The stock market has gone through a topsy-turvy quarter, and even though it's close to unchanged from the beginning of 2016, the volatility it has given investors has been a wake-up call to anyone who expected a smooth ride going forward. Monday's trading activity was relatively calm, with most major market benchmarks closing with only very modest moves. Even after the big bounce that stocks have seen over the past month, investors remain uncertain about key elements of future economic growth, and some individual stocks continue to be particularly troubling for investors. Among them are Valeant Pharmaceuticals (BHC -5.19%), Pandora Media (P), and PJT Partners (PJT -0.37%), all of which posted substantial declines on Monday.
Valeant Pharmaceuticals fell 7% after the latest bad news to hit the drug company. On Monday, investors found out that outgoing CEO Michael Pearson had received a subpoena to testify at a hearing on April 27 before the Senate Special Committee on Aging in Washington, D.C. The committee has looked at a number of different situations involving high drug prices, and controversial pharmaceutical industry player Martin Shkreli is perhaps the best-known among those called before the panel. Pricing of prescription drugs has become a key issue in the current Presidential election, and Valeant has been at the epicenter of debate over pricing practices in the industry. With activist investor Bill Ackman taking a leadership role on Valeant's board, investors hope that the company will be able to weather the political storm and recover some of its lost ground in time.
Pandora Media dropped 12%, giving up all of its gains from Friday. The streaming-music specialist announced this morning that founder Tim Westergren would take over the reins as CEO at Pandora, positioning the move as a way "to accelerate the company's growth strategy." In Westergren's words, "We're on the cusp of realizing an extraordinary vision: fundamentally changing the way listeners discover and enjoy music and the way artists build and sustain their careers." Yet investors weren't happy that Pandora didn't explicitly address the reasons why departing CEO Brian McAndrews was leaving the company. Moreover, it's unclear how the strategic move will help Pandora be more competitive with its rivals in the industry, all of which share the pressures of maintaining profitability while spending enough to attract and retain customers.

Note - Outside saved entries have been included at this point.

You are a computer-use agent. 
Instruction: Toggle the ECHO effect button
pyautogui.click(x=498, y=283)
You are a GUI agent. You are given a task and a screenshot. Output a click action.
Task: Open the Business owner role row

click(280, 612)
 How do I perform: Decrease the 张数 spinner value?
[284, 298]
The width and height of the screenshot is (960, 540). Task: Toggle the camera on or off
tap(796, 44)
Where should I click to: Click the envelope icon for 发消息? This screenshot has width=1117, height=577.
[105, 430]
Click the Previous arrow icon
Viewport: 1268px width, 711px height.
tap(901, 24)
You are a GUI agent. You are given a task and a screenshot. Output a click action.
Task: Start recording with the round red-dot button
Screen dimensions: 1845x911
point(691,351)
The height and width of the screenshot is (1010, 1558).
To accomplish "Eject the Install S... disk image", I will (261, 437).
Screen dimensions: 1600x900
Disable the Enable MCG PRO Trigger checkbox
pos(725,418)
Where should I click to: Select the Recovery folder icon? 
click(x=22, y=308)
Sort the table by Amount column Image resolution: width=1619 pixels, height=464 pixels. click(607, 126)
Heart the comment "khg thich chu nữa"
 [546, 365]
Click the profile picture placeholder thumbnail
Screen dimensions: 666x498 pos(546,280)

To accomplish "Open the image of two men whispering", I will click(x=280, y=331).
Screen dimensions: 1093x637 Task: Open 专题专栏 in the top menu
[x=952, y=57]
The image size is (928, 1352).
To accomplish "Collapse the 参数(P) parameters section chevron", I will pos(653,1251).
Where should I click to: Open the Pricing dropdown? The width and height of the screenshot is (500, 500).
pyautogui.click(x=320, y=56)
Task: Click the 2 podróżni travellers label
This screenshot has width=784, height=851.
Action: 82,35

Finally, PJT Partners finished the day down 11%. The advisory-focused investment bank saw its stock fall after a partner of the company was charged with criminal securities fraud and wire fraud offenses. The SEC also filed a civil action against Andrew Caspersen, who worked for PJT unit Park Hill Group. PJT Partners terminated Caspersen for cause, issuing a statement Monday afternoon that it had begun an internal investigation of the matter and "brought the matter to the attention of the U.S. Attorney's Office in Manhattan" as part of its cooperation with law enforcement officials. Nevertheless, with the lawsuits alleging losses of $95 million, investors are worried that insurance coverage and other resources that PJT Partners has to offset any liability might prove insufficient to prevent losses entirely.